If situating R. roxburghii in a city garden, think along the lines of a small tree rather than a large rose. The reward is great, both in the soft mauve-pink flowers of June, and the bristly chestnutlike hips that appear immediately thereafter and ripen throughout the summer. Rosa roxburghii can be pruned to less than the 12 by 8 feet it reaches in my northern Ohio garden, but it won’t be happy about it.

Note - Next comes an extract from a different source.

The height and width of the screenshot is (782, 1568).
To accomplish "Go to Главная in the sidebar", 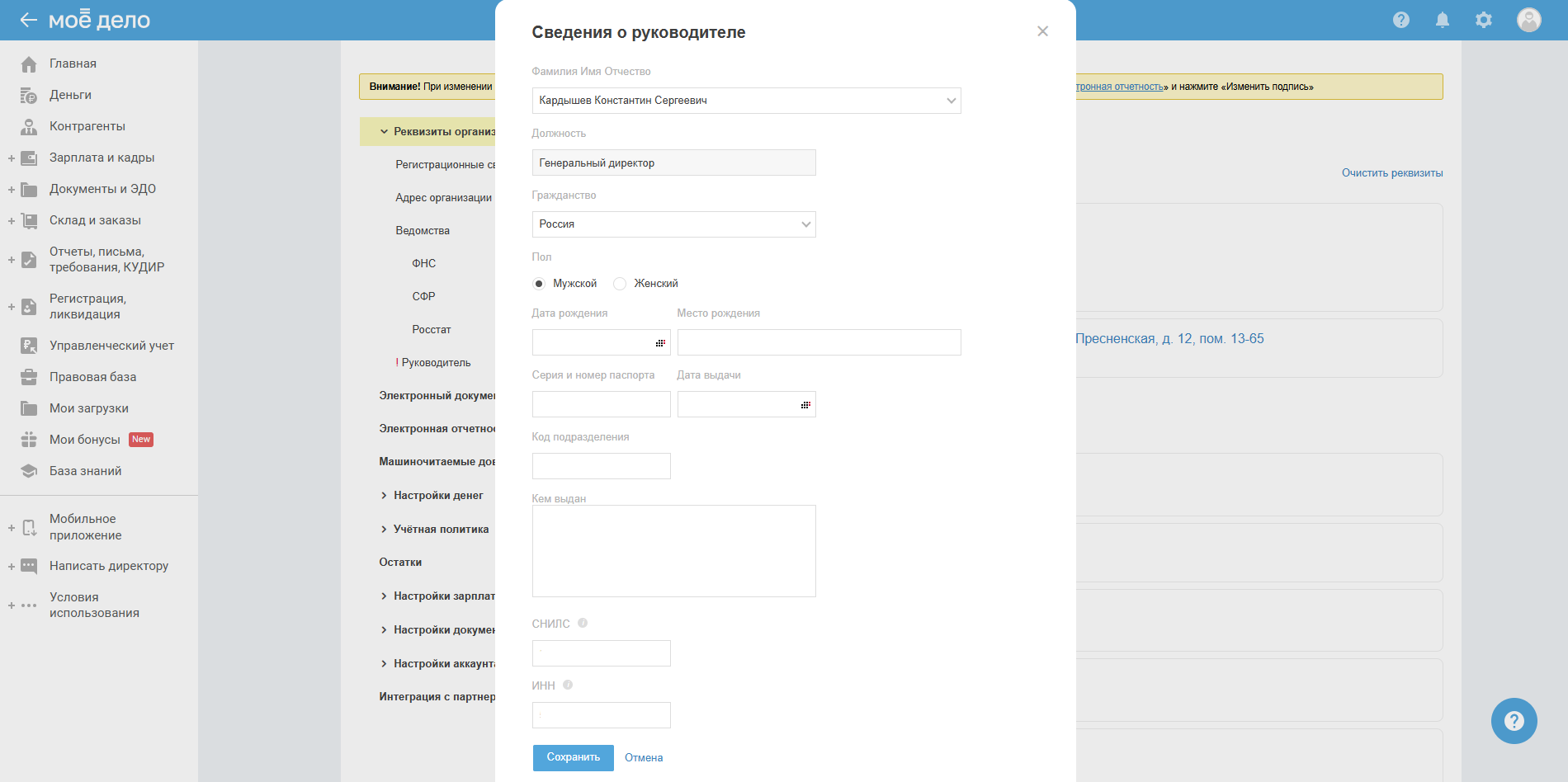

Just as the discerning gardener would not limit himself to the largest, blowsiest hybrid teas, there is no reason to stop with the most obvious rose hips. Rosa spinosissima and its immediate relatives offer distinctive round, black hips in abundance. These are effective against any light-colored background in the garden, and when clustered with brighter hips in autumnal arrangements. ‘Windrush’, a David Austin rose with R. spinosissima ancestry, provides impressive sprays of hips, often appearing together in varying stages of ripeness. Rosa rubignosa and its numerous Penzance hybrids ripen their small, nubby fruit early and have the added advantage of foliage that smells as sweet as green apples after every rain. Letting hybrid perpetuals go to seed will be difficult for anyone who waits for their scarce autumn blooms. But the purple ‘Jubilee’ is not remontant in the first place, and follows its hefty June bloom with an autumn of pumpkin-orange hips.
‘George Vancouver’ and many of its Canadian Explorer kin will make impressive hips very easily, and will color to red if your season is long enough. Leaving hips to form will curtail bloom for the remainder of the season, so it is simply a matter of deciding what you want in your garden.
Just because a rose is old does not necessarily mean it will have worthwhile fruit. Rosa alba ‘Semi-plena’ is an eight-foot sheet of red fruit across the back of a border in my garden each autumn, but many of the later R. alba hybrids produce fruit so small as to be unnoticeable. Likewise, many of the more hybridized gallicas and damasks have nothing to say for themselves after June. Those seeking mossy rose hips should look first to ‘William Lobb’.
Commercial rose breeders have turned their backs on rose hips. A promotional point for some new shrub roses is that they are “self-cleaning.” That is, they are sterile, and their flowers will drop off all by themselves, to be followed by more flowers. Yet, while there are not a lot of new developments in rose hips, three recent hybrids deserve mention. ‘Bourgogne’, a Dutch hybrid, is an arching shrub whose small, simple pink blooms quickly give way to long, tubular fruit that ripens to a bright red as the season progresses. From Belgium, ‘Louis Rambler’ can cover a wall with its bright orange fruit months after it has done the same with its simple white blooms. And ‘PiRo 3’, a German creation, is credited with exceptionally high vitamin-C content.
Rose hips are as good for you as they are for birds. The idea of ambling down a country lane and grabbing a ripe rose hip to munch on is certainly nostalgic, if no longer entirely realistic. Where are these country lanes? What has the local farmer sprayed around these roses? In your own garden, you might feel free to munch away-there is no need to spray most of the roses that offer the best hip display. The rugosas and many other species roses offer excellent disease resistance. In most cases, their bloom will be complete before Japanese beetles arrive. And while I have seen beetles devour blooms, foliage, and buds on occasion, they’ve never touched the hips.